• [What to work on]
Rewrite the lines of the data from the one containing "Where should I click to: Click the 2022-01" through the one containing "Action: pos(345,107)", inclusive, as a numbered list, leaving out blank lines and pictures.

• [Supplied records]
....................

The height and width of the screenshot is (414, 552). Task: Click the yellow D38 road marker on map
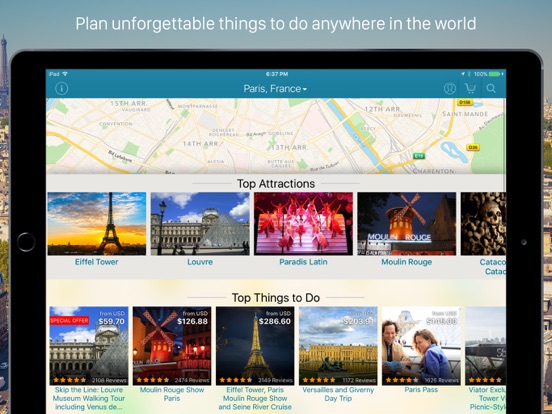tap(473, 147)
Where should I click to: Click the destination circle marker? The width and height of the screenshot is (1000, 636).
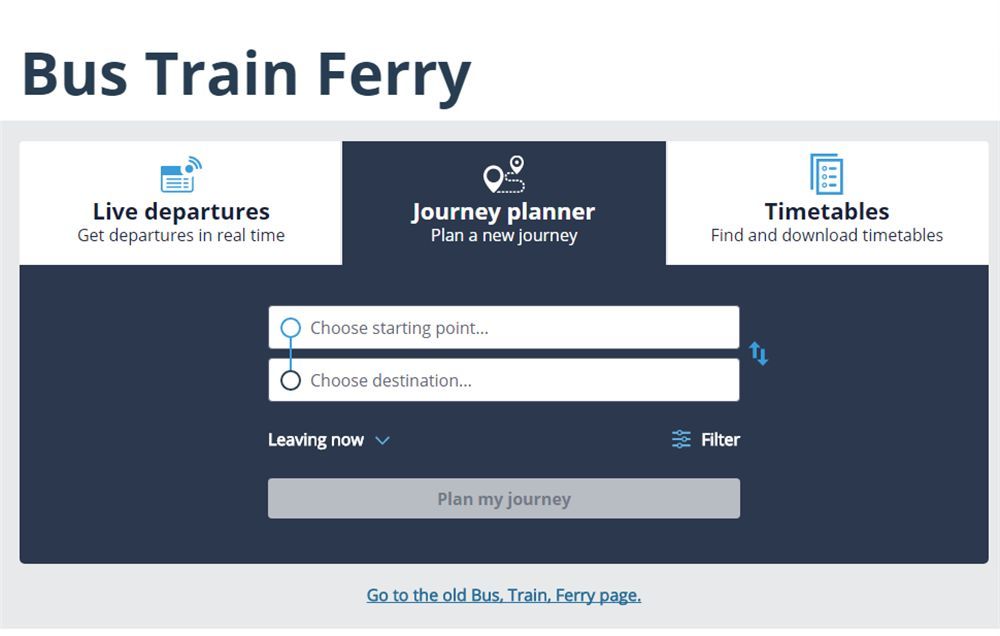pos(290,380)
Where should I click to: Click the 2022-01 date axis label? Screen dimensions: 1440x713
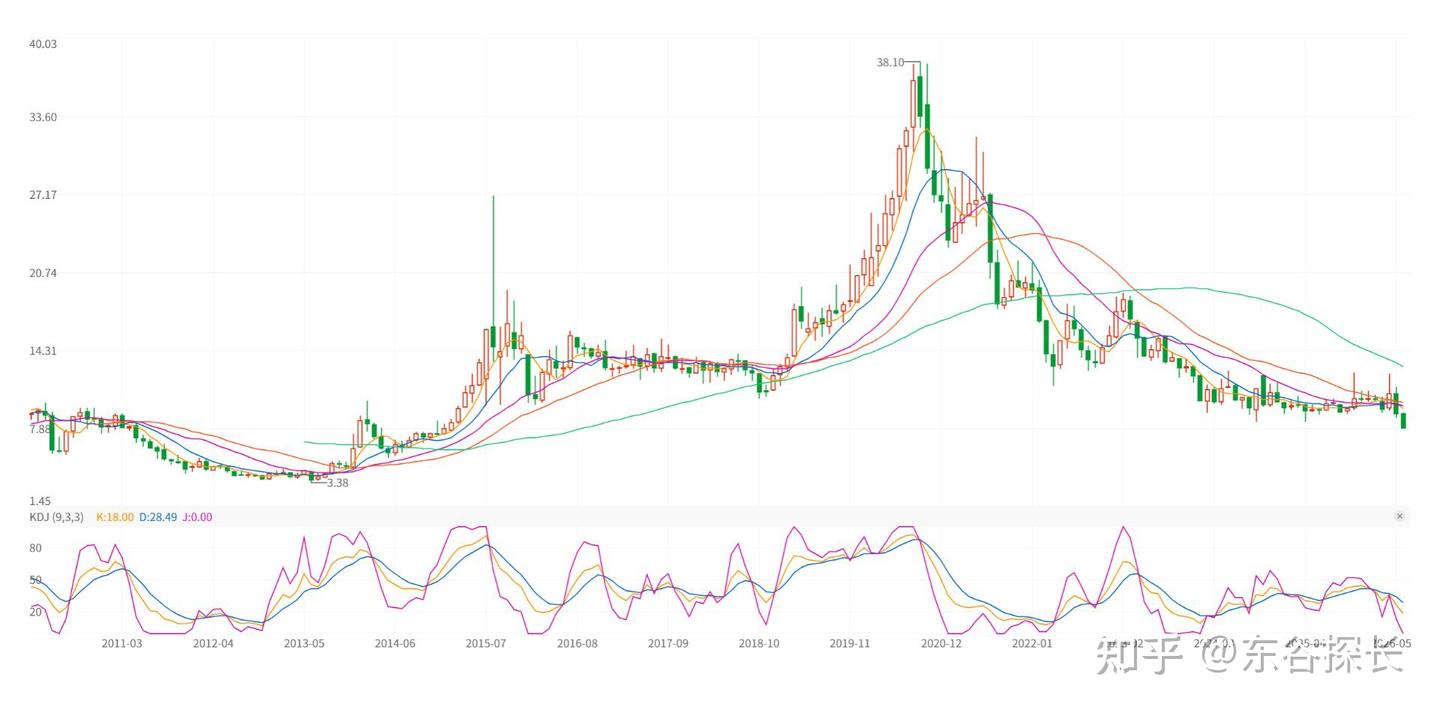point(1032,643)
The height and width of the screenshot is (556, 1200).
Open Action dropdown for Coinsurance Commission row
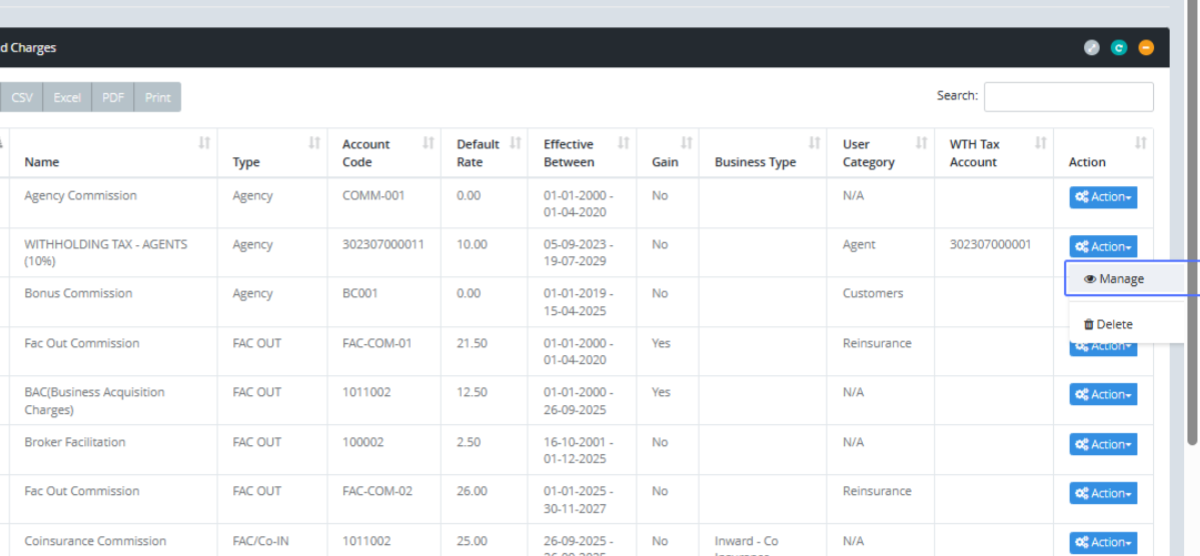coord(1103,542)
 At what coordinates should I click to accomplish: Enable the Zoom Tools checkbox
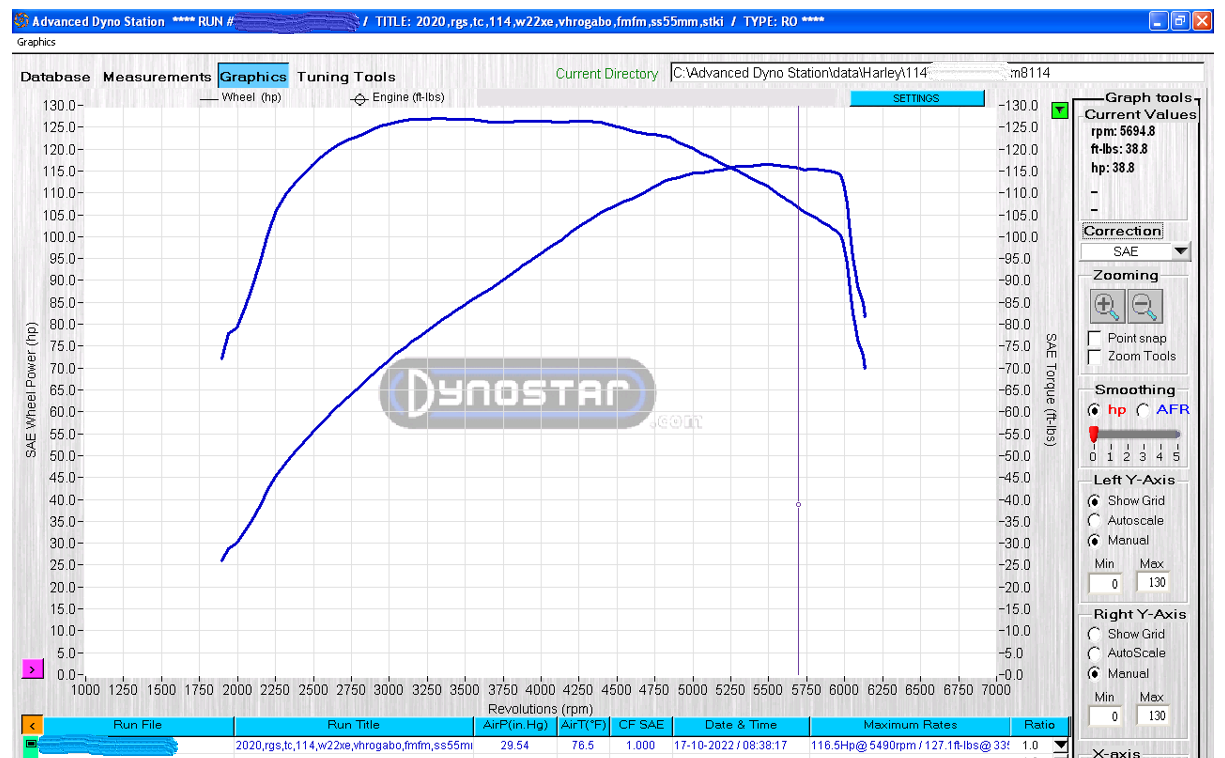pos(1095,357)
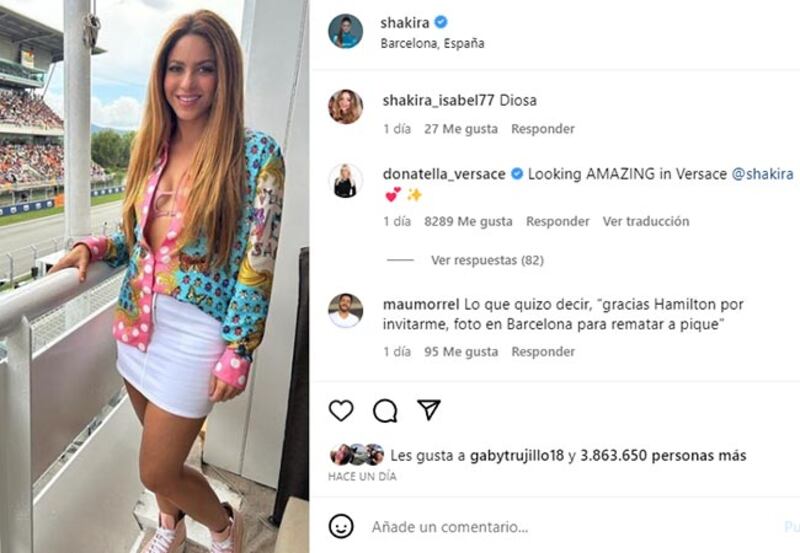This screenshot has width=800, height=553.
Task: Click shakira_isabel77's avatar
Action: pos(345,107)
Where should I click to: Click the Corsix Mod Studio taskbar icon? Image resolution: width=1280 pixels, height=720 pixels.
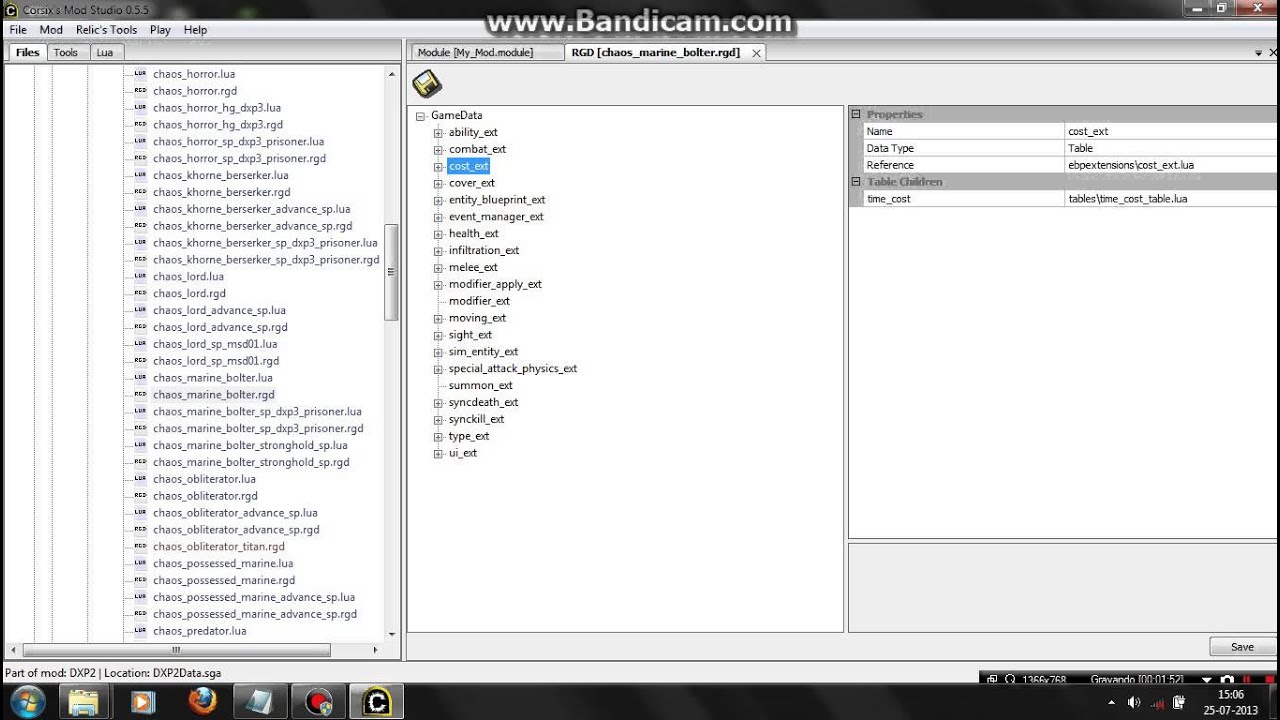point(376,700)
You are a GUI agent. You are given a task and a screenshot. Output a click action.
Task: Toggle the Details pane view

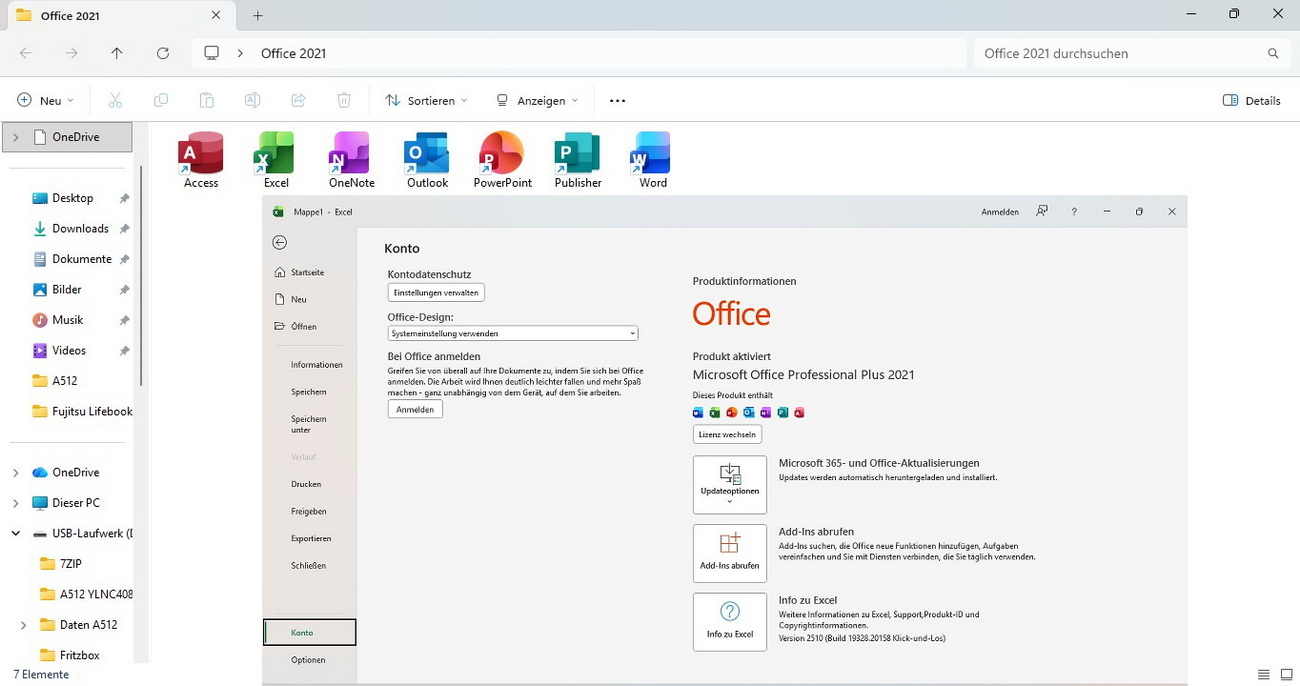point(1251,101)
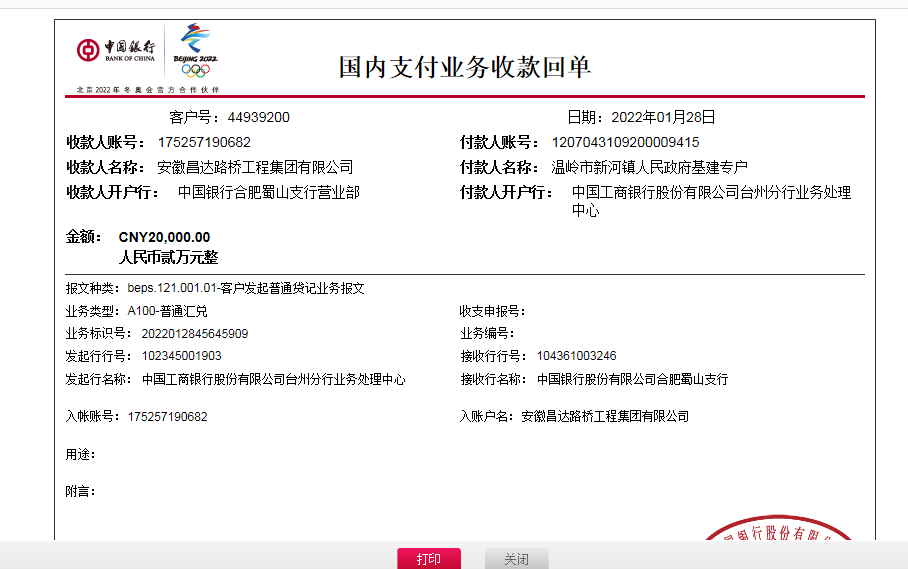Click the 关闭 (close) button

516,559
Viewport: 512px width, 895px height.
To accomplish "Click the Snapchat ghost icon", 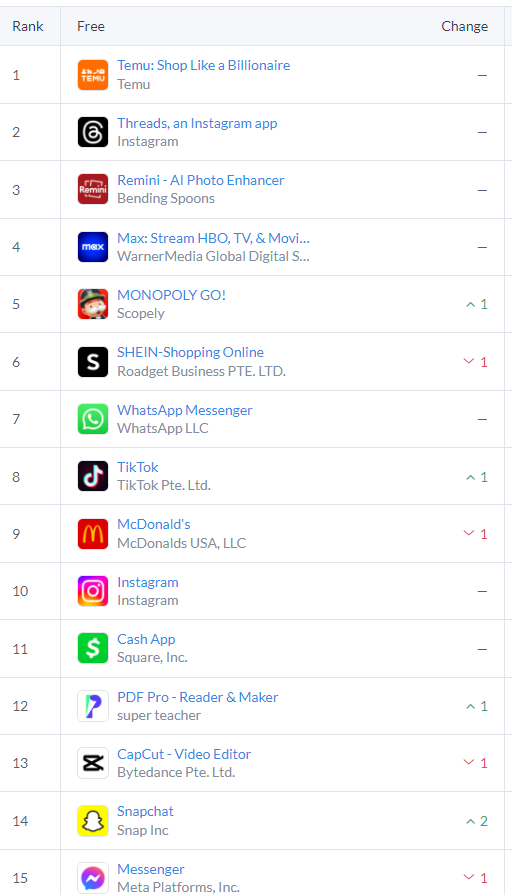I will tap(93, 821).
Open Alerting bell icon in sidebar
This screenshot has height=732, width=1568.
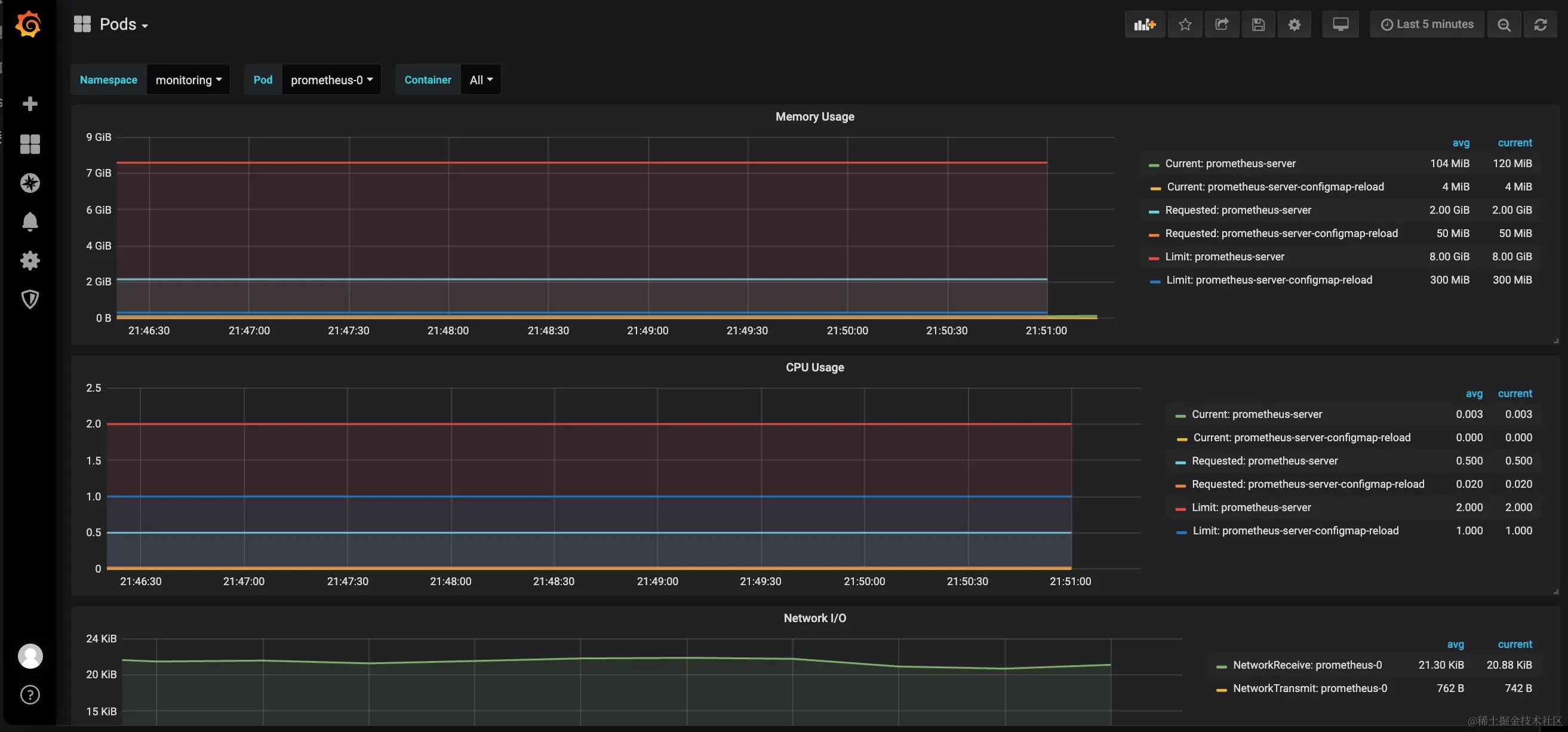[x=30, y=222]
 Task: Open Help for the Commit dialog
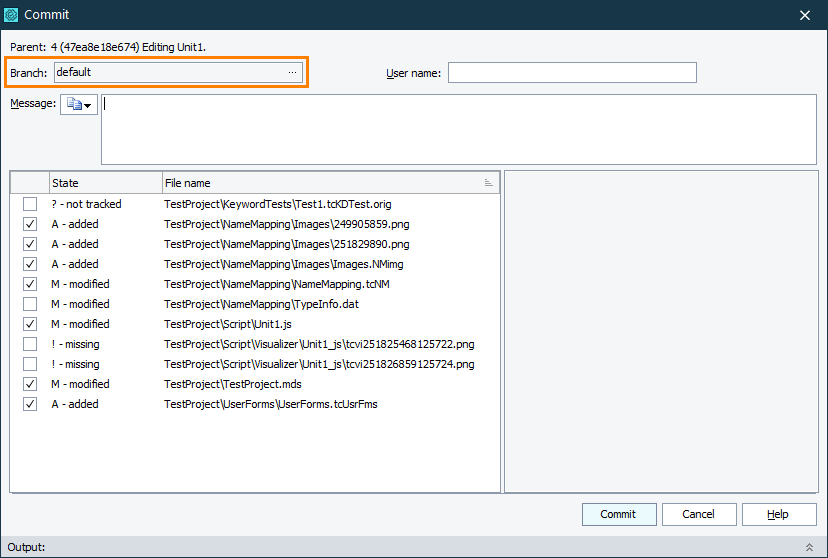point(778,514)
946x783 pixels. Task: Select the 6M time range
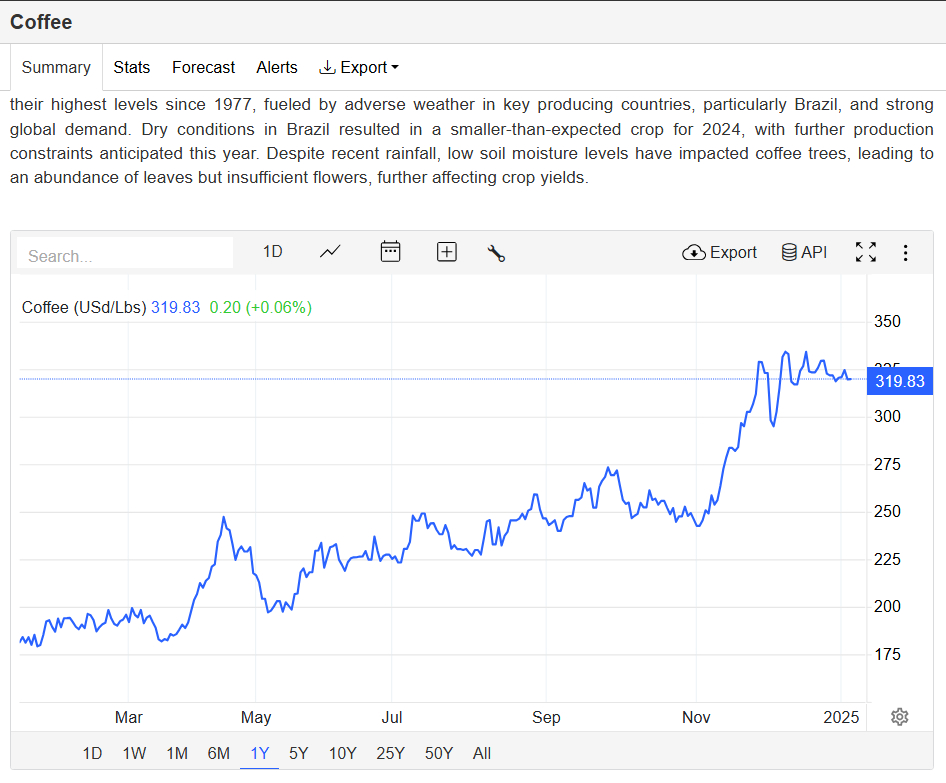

....................

• [Correct output]
1. Where should I click to: Click the 2022-01 date axis label? Screen dimensions: 1440x713
2. point(1032,643)
3. The height and width of the screenshot is (556, 1200).
4. Open Action dropdown for Coinsurance Commission row
5. coord(1103,542)
6.  At what coordinates should I click to accomplish: Enable the Zoom Tools checkbox
7. pos(1095,357)
8. This screenshot has width=800, height=553.
9. Task: Click shakira_isabel77's avatar
10. Action: pos(345,107)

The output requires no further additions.